This is, of course, assuming one person in the relationship is running around blatantly cheating on the other. In which case, they don’t really love the person they’re hurting, now do they?
5
Try to see issues from all sides. We hate to be wrong. Everyone does. But the thing about everyone thinking they’re right is that someone HAS to be wrong. If we disagree on an issue, we’re bound to be wrong on at least part of the issue. You’ll have much stronger relationships if you learn to talk things out with the other person, see their point of view, and find somewhere in the middle where you can meet and agree.
6
Be partners in life. The whole point of going through life with people you love is so that you can tackle life’s challenges together. Work together to find solutions, solve problems, and comfort each other when times get tough. We can’t solve everything on our own, we can’t know everything there is to know...but a whole bunch of people getting together out of love can solve just about any problem.

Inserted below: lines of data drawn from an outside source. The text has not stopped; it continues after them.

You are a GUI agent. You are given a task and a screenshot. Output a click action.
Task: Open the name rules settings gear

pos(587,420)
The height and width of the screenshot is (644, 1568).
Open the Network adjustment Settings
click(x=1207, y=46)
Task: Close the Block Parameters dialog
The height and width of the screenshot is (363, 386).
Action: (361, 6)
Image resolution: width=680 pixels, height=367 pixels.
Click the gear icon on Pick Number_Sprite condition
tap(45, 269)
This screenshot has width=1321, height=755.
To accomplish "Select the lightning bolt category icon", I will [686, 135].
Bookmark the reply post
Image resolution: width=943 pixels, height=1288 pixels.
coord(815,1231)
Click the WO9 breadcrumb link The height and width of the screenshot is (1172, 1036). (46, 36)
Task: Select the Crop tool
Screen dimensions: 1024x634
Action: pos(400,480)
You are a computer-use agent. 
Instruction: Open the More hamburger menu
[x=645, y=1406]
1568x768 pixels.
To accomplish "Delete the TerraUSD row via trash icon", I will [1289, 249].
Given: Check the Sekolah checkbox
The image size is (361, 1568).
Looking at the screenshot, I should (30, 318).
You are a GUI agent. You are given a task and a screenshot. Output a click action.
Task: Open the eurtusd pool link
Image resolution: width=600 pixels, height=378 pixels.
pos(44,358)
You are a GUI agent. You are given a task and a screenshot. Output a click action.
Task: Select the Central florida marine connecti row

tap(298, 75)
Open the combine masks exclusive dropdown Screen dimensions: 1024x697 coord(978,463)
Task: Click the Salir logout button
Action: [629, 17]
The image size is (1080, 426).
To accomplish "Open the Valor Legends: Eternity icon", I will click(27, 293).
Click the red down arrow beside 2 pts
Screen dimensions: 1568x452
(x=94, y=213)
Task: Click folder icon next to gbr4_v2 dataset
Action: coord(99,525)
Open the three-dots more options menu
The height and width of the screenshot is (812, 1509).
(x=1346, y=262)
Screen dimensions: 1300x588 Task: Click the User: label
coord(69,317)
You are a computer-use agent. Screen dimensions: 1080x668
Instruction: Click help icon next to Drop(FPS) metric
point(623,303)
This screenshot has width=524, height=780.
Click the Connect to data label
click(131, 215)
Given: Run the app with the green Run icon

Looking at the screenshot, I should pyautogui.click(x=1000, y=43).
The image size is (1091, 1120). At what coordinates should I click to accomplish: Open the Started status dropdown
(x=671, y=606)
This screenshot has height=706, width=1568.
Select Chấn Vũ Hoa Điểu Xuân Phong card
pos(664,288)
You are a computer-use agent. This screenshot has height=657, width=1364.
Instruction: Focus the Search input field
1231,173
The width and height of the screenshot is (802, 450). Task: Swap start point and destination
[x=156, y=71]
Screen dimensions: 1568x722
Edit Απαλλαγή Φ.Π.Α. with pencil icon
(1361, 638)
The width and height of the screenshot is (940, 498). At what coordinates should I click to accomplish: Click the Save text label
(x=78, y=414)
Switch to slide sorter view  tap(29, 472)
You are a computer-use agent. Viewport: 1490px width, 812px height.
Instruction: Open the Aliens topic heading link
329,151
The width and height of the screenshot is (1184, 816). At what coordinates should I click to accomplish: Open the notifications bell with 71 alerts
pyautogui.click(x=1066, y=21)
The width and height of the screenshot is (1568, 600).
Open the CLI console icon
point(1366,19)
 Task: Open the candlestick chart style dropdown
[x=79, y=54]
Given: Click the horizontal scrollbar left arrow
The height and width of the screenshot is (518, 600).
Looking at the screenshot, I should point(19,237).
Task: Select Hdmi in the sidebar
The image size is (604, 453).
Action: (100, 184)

Part 3 of 5: Avoiding Common Relationship Problems
1
Never, ever manipulate someone. Popular culture often tells us, subtly, that we should manipulate our significant other. You’ll find magazine upon magazine about how to get your girlfriend to do this or how to make your husband more that. But the thing is that expecting someone to change, and emotionally or mentally manipulating them into doing it, is one of the worst things you can do for your relationship. By manipulating them, you are creating distrust and resentment, a terrible thing to do to someone you love.
2
Don’t expect perfection. Don’t expect perfection in the person you love or in yourself. This sets incredibly unrealistic expectations. Neither of you will be able to live up to these standards and you both will end up hurt and disappointed. Even if you feel that you only expect perfection for yourself, this will give you the mindset that people can be perfect and you will subconsciously expect the same from the person you’re with.
3
Don’t bring outside problems into your relationships. Life gets stressful sometimes. We have problems and they make us upset, hurt, or angry. There are many, many people who take out these negative emotions on the people they love, often because they feel like they have no other outlet. But you should never do this. Find good ways to deal with your stress, like exercising or doing art. This will keep you from unreasonable outbursts directed at the person you love.
4
Don’t let things stagnate. Much like not putting in effort, you shouldn’t get to a point where your relationships are routine. Getting the same gift (or type of gift) for every holiday and birthday, going to the same place for dinners out, doing the same thing for your anniversary, etc. Your love deserves better and so do you! Keep things interesting by always trying new things and pursuing new experiences together.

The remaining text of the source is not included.